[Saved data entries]
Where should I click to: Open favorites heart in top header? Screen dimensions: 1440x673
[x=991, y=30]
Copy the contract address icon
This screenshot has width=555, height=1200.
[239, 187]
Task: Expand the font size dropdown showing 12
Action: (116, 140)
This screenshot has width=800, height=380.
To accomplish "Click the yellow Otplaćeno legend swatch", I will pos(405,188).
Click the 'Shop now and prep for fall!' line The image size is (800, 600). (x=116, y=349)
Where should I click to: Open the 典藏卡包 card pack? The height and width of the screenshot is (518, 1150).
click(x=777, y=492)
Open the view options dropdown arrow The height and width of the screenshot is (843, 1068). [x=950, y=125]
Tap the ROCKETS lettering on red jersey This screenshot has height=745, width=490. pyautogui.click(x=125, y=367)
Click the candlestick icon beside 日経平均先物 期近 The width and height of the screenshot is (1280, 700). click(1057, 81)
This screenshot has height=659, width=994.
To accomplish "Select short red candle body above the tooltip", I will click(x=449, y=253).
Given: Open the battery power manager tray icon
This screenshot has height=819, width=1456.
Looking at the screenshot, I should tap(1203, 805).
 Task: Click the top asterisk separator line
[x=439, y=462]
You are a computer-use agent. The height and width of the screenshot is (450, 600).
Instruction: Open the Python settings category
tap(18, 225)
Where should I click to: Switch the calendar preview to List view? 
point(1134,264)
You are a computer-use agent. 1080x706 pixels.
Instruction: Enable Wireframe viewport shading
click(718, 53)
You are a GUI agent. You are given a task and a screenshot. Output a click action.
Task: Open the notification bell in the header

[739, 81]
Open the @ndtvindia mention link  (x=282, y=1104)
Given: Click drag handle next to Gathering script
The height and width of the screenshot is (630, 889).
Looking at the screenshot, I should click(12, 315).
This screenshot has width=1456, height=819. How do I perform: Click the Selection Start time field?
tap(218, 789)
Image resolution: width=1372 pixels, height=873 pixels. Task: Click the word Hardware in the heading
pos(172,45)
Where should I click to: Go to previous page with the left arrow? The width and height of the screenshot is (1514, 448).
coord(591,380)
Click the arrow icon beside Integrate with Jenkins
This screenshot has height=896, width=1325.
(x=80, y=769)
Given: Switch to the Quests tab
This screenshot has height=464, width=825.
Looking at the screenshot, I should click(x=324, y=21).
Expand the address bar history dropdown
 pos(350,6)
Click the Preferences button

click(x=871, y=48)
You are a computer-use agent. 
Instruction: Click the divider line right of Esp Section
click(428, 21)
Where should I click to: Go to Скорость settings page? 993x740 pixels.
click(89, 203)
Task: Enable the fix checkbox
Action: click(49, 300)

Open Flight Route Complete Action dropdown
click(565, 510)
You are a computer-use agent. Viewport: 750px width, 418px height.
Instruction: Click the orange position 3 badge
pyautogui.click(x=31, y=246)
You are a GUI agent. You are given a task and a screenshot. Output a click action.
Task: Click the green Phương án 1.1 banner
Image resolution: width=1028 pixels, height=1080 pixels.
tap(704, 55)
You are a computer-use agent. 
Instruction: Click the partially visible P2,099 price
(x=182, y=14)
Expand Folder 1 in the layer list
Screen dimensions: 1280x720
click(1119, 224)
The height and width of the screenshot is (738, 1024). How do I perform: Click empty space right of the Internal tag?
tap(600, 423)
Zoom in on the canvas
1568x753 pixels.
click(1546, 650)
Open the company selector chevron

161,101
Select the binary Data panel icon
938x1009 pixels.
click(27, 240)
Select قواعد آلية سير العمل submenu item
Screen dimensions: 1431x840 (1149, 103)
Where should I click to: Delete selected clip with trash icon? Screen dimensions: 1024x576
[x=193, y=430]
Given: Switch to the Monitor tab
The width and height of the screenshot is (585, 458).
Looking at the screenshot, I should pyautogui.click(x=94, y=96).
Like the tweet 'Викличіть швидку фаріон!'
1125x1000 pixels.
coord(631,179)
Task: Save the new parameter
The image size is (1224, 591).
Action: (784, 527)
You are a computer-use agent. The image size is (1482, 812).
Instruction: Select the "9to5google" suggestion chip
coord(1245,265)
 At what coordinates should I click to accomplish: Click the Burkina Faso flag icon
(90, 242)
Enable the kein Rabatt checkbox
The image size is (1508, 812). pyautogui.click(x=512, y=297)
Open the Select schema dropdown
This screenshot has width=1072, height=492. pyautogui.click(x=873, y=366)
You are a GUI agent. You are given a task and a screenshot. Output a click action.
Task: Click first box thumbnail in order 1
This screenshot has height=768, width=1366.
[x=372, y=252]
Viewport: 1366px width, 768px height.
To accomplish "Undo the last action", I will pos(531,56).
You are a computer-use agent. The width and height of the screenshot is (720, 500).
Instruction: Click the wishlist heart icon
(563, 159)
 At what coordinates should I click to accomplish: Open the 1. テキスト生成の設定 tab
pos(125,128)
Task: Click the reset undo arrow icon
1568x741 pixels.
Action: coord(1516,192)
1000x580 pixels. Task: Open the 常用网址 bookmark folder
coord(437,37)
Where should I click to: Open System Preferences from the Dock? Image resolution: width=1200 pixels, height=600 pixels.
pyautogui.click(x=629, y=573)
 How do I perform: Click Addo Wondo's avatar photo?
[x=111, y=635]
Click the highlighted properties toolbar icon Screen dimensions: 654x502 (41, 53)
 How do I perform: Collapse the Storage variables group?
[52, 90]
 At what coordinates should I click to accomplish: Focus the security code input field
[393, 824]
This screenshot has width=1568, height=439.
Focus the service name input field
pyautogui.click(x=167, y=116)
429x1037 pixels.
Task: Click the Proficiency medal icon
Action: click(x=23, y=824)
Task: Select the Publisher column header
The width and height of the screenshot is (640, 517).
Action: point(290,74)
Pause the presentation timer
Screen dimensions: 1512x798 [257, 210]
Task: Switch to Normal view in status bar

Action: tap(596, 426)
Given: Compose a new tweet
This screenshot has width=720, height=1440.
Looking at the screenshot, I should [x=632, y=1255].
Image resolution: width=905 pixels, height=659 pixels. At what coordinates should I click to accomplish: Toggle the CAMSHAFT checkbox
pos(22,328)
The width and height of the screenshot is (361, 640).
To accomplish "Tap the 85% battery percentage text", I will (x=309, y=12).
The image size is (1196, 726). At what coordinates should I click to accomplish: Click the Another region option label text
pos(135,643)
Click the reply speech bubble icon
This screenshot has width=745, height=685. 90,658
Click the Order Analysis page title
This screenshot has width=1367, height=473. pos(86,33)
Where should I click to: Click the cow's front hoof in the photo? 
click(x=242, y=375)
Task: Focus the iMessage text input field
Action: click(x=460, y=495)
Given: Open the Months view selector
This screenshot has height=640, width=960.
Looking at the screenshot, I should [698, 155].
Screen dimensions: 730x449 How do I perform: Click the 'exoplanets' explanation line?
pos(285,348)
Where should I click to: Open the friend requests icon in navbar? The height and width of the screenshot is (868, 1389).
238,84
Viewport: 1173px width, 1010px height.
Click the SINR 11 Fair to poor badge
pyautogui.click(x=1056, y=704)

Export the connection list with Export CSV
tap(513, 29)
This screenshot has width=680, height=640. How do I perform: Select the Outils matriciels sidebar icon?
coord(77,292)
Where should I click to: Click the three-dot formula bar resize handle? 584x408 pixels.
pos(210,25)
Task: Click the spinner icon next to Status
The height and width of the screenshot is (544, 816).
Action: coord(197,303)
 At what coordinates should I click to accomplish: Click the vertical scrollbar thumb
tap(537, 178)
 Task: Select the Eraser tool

◆ WHAT YOU WILL DO
Using the records above, repeat exactly the lines from the first one through the line with "Click the 'Shop".

◆ SOLUTION
Where should I click to: Open favorites heart in top header? Screen dimensions: 1440x673
[x=991, y=30]
Copy the contract address icon
This screenshot has width=555, height=1200.
[239, 187]
Task: Expand the font size dropdown showing 12
Action: (116, 140)
This screenshot has width=800, height=380.
To accomplish "Click the yellow Otplaćeno legend swatch", I will pos(405,188).
Click the 'Shop now and prep for fall!' line The image size is (800, 600). (x=116, y=349)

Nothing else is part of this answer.